Monday, April 24, 2017

Azure Cost Optimizations: Azure VMs

Compute time is one of the most expensive services one can use in the Azure stack.  The goal of this post is to discuss some of the ways you can optimize the amount of compute you use.  Please note that the compute profile of your workloads will vary, so your mileage using any of the suggestions below will vary.

1) Monitor monitor monitor

Azure has recently released a few new features from a monitoring perspective.  Most of these capabilities are merging into what they call Azure Monitor.  What I particularly like about Azure monitor is the ability to see both host level and guest level metrics.  As with all performance monitoring of this type, you need to have a good understanding of how the data is sampled on the system.


As you can see, I've made a few changes to the sample rate for my VMs.  This was particularly important during load testing I was conducting at my client.

The key point here is that you can start to use these monitoring tools to help determine more appropriate VM sizes for your workloads.  Integrating tools such as OMS can greatly help as you can start to trend performance over time.

One tool that I have run into but have not had the chance to use is the Azure Virtual Machine Optimization Assessment.

2) Switch to batched/scheduled workloads

As you pay for compute only when your virtual machine is running, you can start to play around with batched and/or scheduled workloads.  The essence here is to find an orchestration tool that you can use to manage when your virtual machines are running.  Taking this one step forward, ideally the orchestration engine also only runs the virtual machine for the required amount of time.

Two services that one can look at here are Azure Batch and Azure VMSS.  The later here is more around autoscaling and trying to achieve performance curves that match closer to the demand curves.

3)  Shutdown/Startup VMs

One technique that I am particularly fond of is the automatic startup and shutdown of VMs when they are required.  There are several different ways to accomplish this in the Azure cloud, including using Azure Dev/Test Labs and Azure Automation.  The former has created a VM extension that can be used to autoshutdown the machines.  There is even some built-in runbooks for using tags to schedule startup and shutdown.

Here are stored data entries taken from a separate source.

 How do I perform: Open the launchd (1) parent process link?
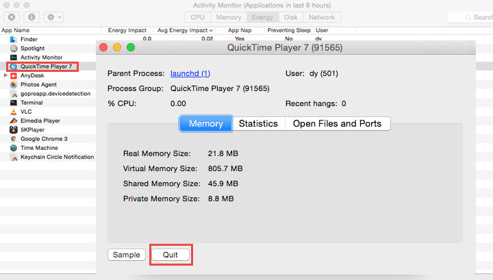[190, 73]
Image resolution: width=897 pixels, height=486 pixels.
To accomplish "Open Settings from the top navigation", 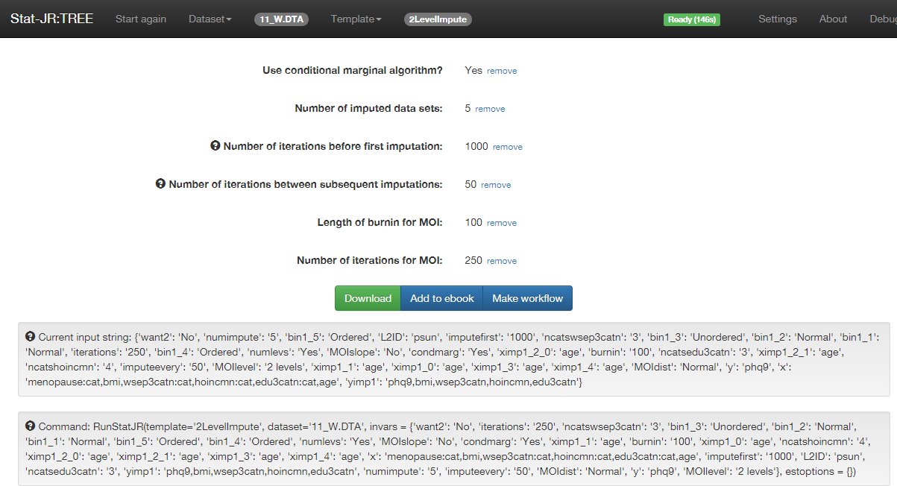I will (x=778, y=19).
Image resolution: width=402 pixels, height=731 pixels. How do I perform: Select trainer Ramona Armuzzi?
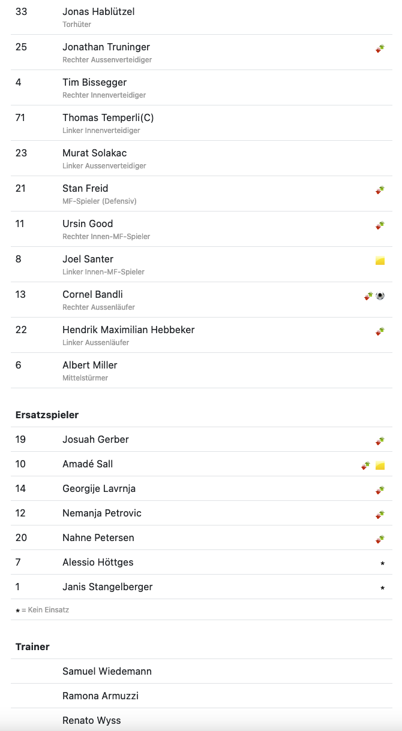[x=202, y=696]
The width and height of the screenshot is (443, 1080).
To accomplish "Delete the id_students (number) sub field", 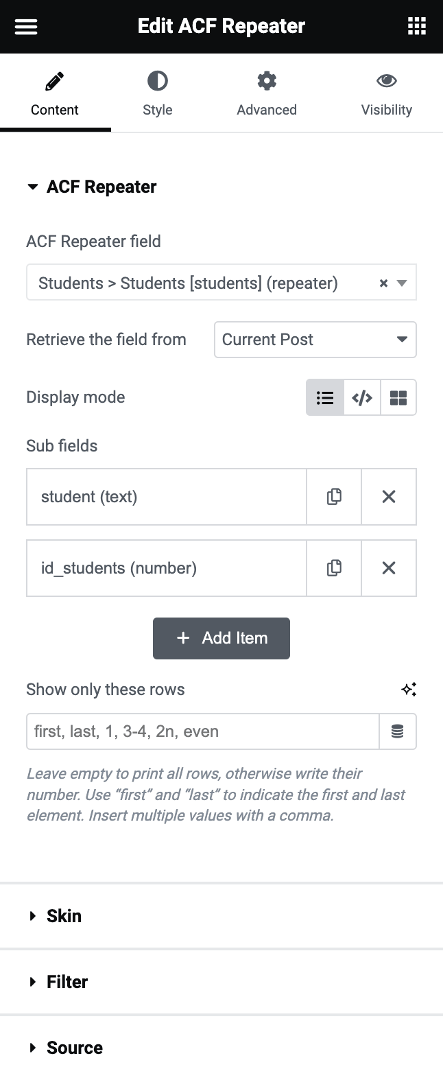I will pos(389,568).
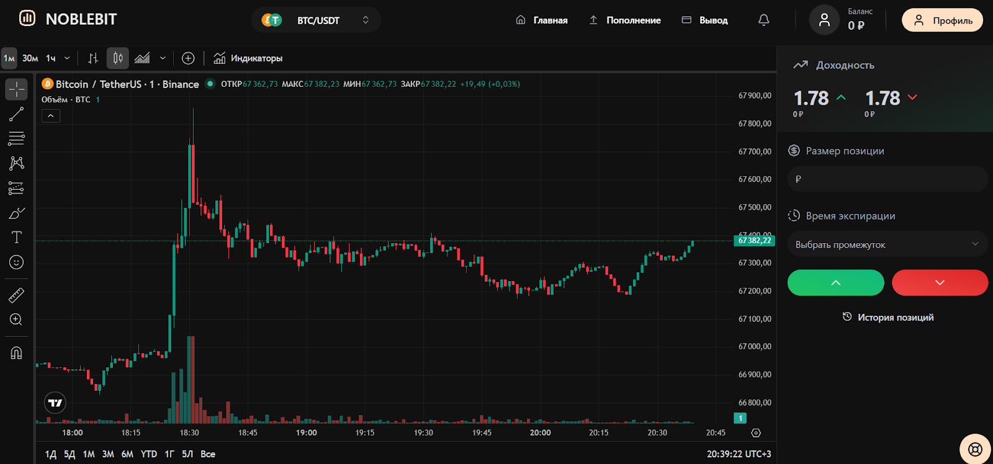993x464 pixels.
Task: Select the trend line drawing tool
Action: (17, 114)
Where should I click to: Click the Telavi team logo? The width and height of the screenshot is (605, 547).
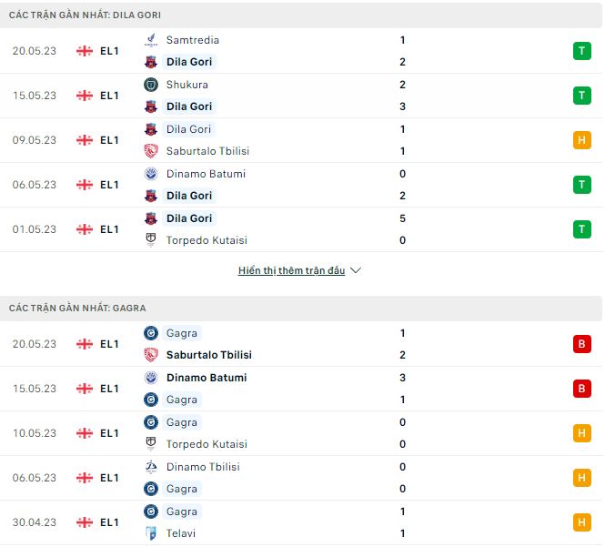point(151,533)
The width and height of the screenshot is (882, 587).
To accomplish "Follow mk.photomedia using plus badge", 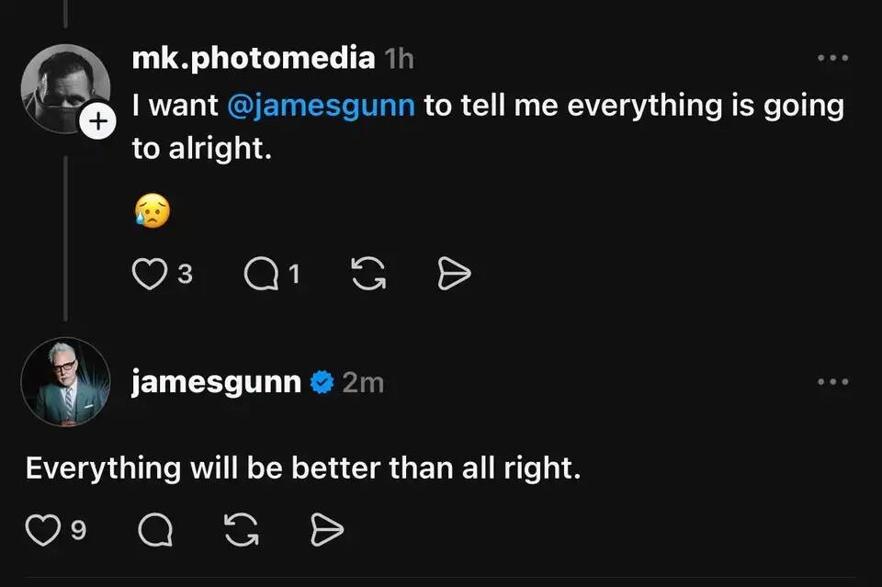I will click(97, 122).
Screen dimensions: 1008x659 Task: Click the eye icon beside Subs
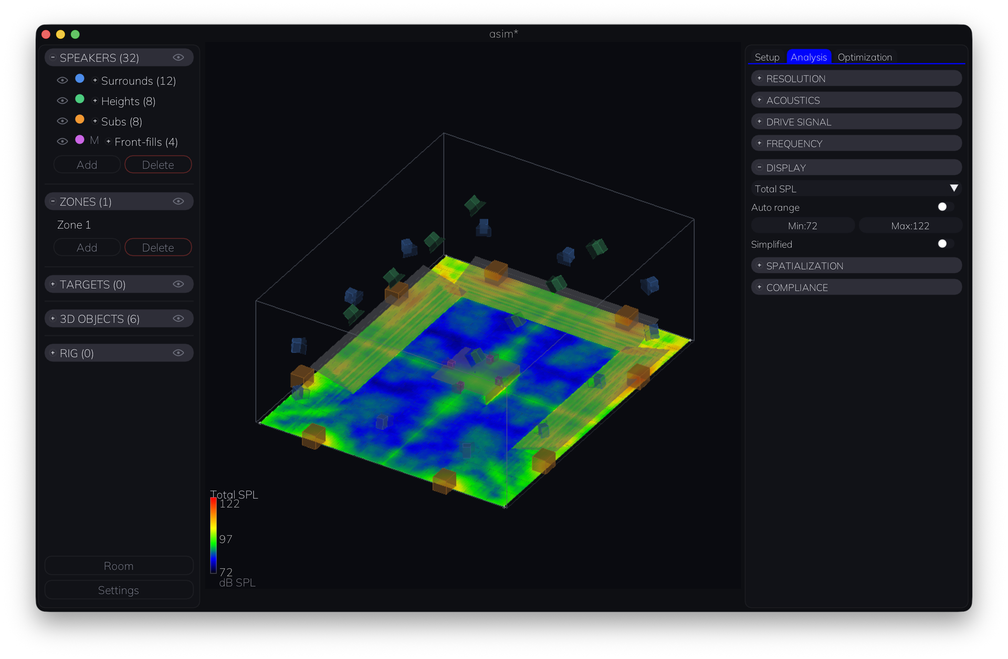(x=62, y=121)
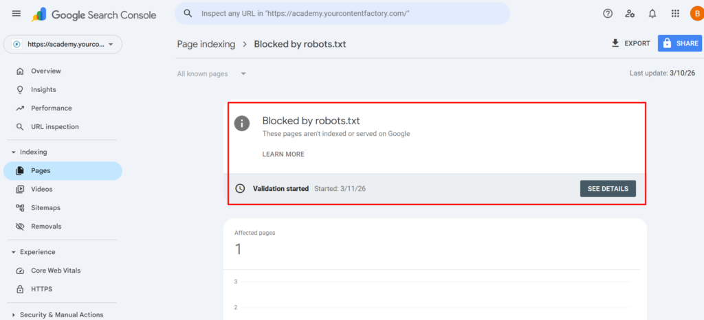Open the All known pages filter dropdown
Screen dimensions: 704x320
[211, 74]
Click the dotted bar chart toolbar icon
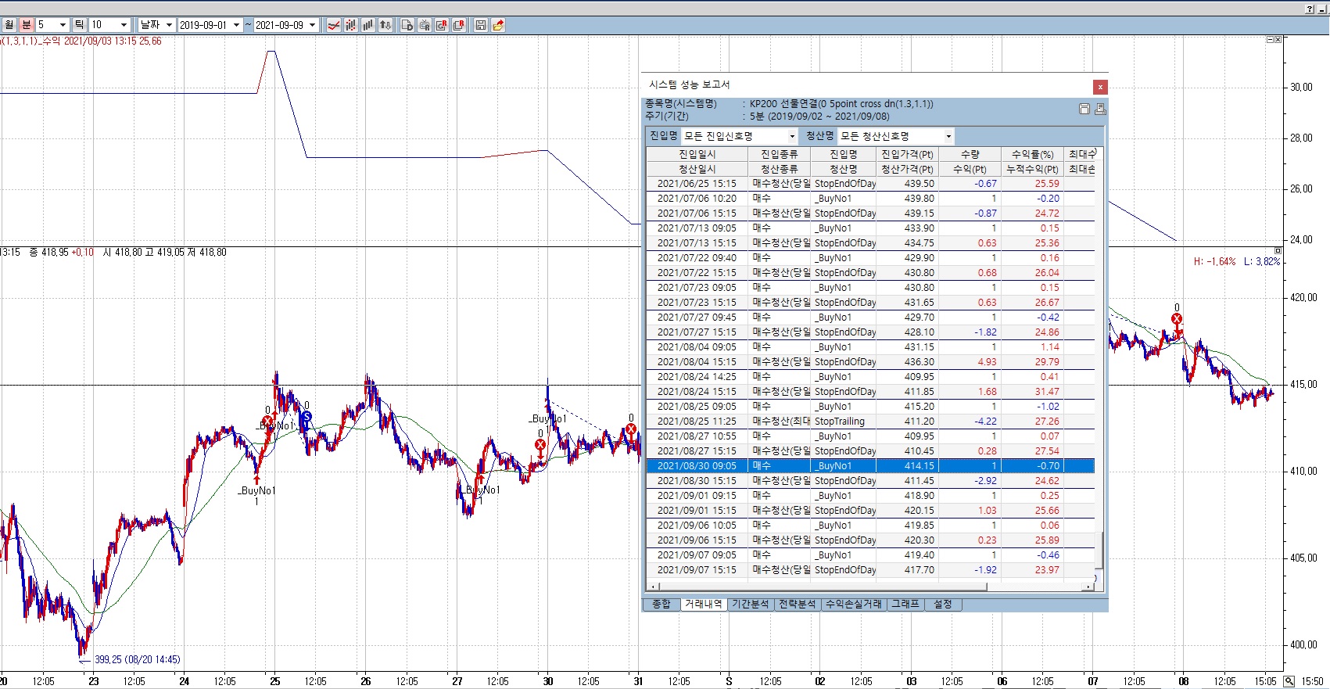Screen dimensions: 1330x689 coord(351,25)
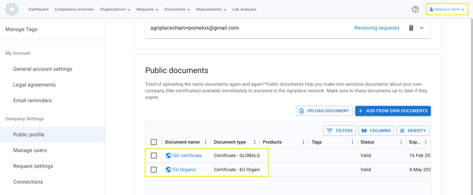The image size is (473, 195).
Task: Open the help question mark icon
Action: pos(415,9)
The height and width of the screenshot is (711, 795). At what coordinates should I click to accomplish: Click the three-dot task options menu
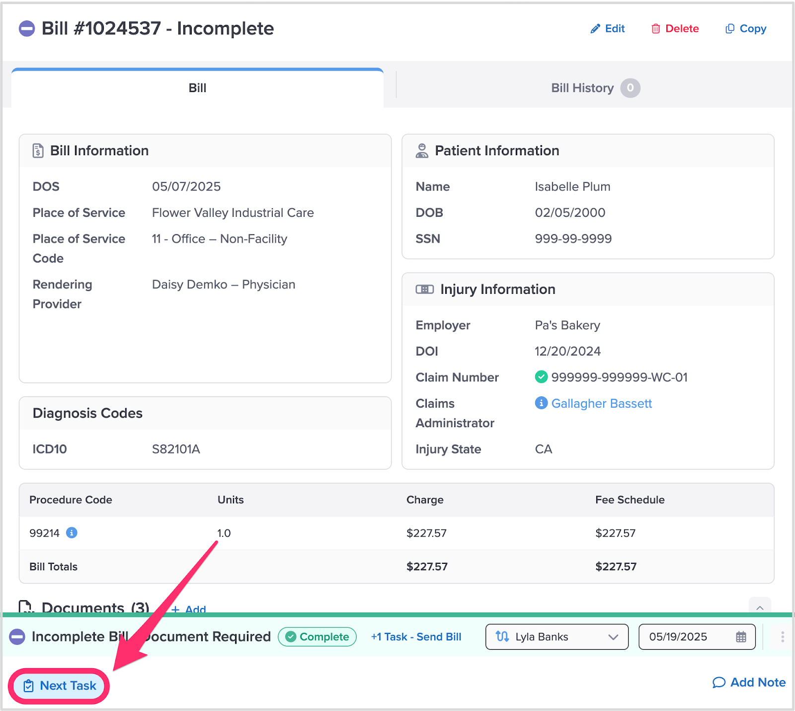point(782,637)
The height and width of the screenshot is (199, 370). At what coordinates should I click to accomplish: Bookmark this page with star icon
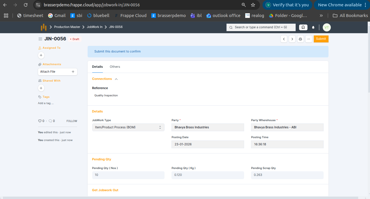pyautogui.click(x=253, y=5)
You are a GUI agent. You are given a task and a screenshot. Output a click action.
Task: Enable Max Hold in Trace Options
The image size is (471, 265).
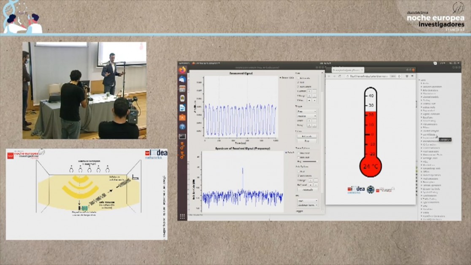(298, 153)
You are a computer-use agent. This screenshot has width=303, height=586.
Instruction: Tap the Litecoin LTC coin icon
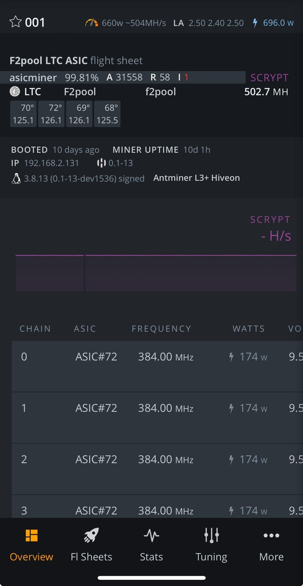[x=15, y=92]
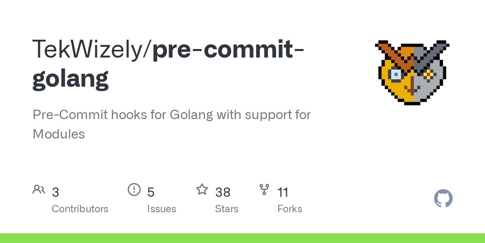Select the issues count number 5
485x243 pixels.
coord(151,192)
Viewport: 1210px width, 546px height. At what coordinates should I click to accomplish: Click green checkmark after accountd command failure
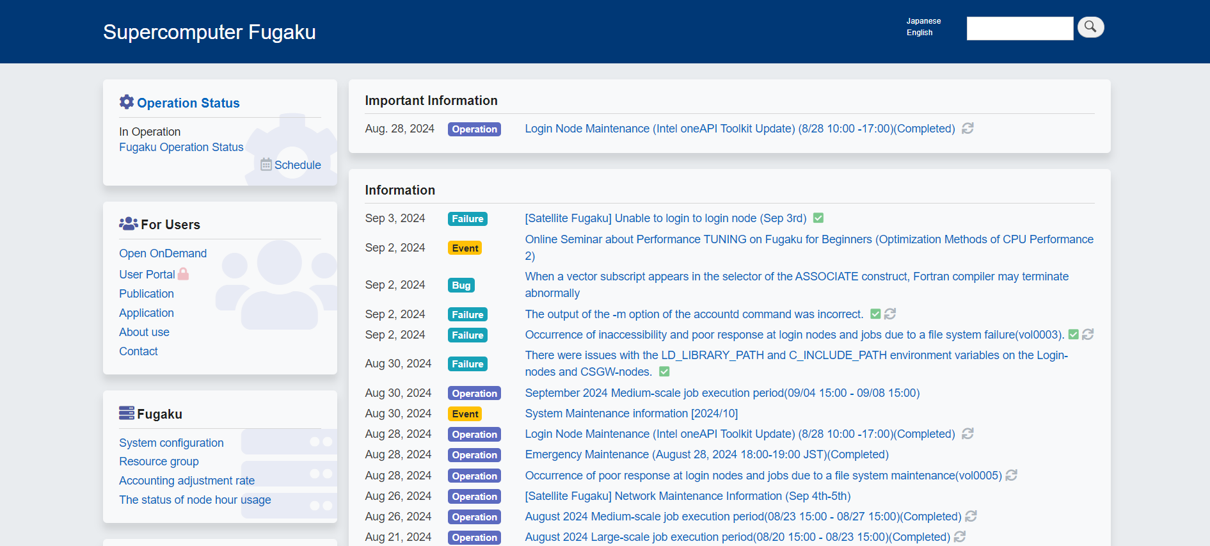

There are a few pros/cons to the above approaches which I can cover in another post, but suffice to say, one thing to consider here is the order in which startup/shutdown occur.  Many environments, even dev/test, can be complex and have dependencies.  Generally for this reason, I tend towards an Azure Automation approach to starting up and shutting down VMs.

There are a host of methods and processes for tuning VMs (not just in Azure).  You can use most of those techniques with Azure, just having to change how you get access to the underlying metrics you are relying on.  As always, starting and shutting down VMs can save quite a bit of money in the long run.